(Saved entries)
----------------------------------------

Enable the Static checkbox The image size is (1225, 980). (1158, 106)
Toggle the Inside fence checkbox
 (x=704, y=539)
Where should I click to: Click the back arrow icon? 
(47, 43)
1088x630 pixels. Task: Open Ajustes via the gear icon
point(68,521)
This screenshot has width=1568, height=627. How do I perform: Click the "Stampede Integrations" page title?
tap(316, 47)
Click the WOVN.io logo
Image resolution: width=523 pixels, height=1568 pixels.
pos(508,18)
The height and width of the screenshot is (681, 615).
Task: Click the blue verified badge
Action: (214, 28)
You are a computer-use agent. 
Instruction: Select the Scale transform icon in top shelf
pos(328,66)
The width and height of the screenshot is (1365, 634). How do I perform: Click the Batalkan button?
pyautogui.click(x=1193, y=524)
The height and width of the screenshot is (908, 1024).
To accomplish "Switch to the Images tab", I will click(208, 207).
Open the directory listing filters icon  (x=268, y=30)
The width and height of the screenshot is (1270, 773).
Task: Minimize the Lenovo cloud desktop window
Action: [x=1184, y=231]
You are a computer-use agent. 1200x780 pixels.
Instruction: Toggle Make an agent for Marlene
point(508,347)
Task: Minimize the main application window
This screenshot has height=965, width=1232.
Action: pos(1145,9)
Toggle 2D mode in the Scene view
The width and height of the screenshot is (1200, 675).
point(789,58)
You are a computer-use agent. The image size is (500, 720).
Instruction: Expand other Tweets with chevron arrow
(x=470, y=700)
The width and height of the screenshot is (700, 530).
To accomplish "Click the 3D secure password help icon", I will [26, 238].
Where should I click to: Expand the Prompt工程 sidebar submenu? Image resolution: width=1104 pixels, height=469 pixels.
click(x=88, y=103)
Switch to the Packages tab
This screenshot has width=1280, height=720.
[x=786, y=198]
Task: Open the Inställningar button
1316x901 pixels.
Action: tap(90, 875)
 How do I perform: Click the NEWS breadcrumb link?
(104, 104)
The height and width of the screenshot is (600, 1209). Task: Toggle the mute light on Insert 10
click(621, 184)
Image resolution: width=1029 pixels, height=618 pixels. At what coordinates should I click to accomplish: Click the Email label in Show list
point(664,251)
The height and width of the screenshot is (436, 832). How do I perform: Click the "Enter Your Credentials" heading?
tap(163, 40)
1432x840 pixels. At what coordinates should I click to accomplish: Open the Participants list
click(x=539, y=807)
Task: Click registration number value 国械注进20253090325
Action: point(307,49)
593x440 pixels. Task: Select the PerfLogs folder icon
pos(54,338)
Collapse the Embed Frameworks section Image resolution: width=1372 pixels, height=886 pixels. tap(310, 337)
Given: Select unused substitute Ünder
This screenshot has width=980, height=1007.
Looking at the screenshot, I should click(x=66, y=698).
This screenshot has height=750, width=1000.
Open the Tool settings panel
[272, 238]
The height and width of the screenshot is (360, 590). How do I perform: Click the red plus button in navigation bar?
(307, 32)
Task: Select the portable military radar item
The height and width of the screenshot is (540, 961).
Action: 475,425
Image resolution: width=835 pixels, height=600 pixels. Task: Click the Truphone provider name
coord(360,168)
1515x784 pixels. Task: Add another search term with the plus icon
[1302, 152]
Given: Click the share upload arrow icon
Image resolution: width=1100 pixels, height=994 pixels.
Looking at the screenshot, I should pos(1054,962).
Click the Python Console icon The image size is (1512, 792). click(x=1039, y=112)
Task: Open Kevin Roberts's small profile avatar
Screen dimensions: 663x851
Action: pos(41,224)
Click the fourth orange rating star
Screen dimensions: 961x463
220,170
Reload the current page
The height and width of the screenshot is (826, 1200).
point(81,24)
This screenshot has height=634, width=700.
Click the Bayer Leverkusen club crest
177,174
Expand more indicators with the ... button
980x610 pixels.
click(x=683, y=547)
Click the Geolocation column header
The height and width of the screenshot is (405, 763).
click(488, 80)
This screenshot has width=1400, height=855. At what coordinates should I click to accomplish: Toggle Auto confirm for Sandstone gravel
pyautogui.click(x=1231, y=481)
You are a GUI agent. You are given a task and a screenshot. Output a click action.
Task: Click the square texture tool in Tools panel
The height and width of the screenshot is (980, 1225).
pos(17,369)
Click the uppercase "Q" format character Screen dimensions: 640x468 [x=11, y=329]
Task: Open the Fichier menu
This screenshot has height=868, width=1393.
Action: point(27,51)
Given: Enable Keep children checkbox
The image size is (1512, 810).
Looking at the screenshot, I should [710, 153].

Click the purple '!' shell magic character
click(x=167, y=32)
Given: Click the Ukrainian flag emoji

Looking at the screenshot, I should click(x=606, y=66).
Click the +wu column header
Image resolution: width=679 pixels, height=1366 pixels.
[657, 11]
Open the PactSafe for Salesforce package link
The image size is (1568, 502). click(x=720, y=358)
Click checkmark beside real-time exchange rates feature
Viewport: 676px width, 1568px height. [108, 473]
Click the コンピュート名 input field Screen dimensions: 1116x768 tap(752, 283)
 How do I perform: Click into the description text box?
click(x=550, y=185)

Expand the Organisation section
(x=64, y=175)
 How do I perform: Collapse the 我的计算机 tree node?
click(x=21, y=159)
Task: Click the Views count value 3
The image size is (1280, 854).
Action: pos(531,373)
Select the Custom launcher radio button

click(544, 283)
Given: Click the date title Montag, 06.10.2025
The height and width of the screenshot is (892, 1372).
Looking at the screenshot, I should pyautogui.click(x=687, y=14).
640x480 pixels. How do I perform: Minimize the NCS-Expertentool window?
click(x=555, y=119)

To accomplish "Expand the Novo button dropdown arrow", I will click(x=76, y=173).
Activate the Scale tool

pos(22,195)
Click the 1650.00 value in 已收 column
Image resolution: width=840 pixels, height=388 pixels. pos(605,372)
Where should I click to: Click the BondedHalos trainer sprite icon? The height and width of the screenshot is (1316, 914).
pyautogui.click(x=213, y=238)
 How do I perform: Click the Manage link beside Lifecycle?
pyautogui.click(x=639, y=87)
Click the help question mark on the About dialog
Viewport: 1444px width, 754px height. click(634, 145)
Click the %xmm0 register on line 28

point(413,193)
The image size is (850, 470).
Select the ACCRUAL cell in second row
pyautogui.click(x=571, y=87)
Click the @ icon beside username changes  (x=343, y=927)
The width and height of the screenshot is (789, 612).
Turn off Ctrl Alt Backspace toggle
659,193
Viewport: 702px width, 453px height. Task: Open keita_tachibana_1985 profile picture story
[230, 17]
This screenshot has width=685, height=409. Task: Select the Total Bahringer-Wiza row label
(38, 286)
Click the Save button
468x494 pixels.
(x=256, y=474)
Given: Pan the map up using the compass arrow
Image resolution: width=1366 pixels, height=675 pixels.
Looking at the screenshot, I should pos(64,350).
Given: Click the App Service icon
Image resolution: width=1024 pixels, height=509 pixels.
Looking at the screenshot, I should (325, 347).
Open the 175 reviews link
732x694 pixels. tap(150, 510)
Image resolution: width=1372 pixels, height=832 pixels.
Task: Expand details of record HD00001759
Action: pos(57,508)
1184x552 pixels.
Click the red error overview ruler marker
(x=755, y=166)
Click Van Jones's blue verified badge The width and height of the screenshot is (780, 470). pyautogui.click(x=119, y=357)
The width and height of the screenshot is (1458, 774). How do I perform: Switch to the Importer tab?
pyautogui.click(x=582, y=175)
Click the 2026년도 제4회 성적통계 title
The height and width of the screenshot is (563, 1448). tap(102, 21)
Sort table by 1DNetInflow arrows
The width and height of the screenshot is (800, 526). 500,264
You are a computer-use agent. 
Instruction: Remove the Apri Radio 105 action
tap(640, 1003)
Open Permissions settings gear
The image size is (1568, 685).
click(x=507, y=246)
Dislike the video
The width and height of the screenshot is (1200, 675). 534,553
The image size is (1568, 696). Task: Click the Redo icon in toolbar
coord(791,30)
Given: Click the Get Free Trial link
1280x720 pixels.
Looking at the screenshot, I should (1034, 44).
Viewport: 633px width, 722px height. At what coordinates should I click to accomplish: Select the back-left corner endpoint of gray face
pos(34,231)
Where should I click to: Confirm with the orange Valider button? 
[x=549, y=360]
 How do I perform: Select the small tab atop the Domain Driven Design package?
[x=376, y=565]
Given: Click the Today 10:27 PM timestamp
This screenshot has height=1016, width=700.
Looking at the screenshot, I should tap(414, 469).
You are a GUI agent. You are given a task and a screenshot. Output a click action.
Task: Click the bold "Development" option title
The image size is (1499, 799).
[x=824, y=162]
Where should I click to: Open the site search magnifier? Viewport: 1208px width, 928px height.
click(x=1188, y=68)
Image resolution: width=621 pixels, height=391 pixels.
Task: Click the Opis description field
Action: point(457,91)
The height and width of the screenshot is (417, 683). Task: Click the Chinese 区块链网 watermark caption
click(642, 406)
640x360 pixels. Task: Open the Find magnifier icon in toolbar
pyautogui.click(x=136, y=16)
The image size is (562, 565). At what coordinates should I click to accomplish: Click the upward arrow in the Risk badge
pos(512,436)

----------------------------------------

**Task goal**
Each line above that includes the word "Enable" is to be copied.

**Reply**
Enable the Static checkbox The image size is (1225, 980). (1158, 106)
Given: Enable Keep children checkbox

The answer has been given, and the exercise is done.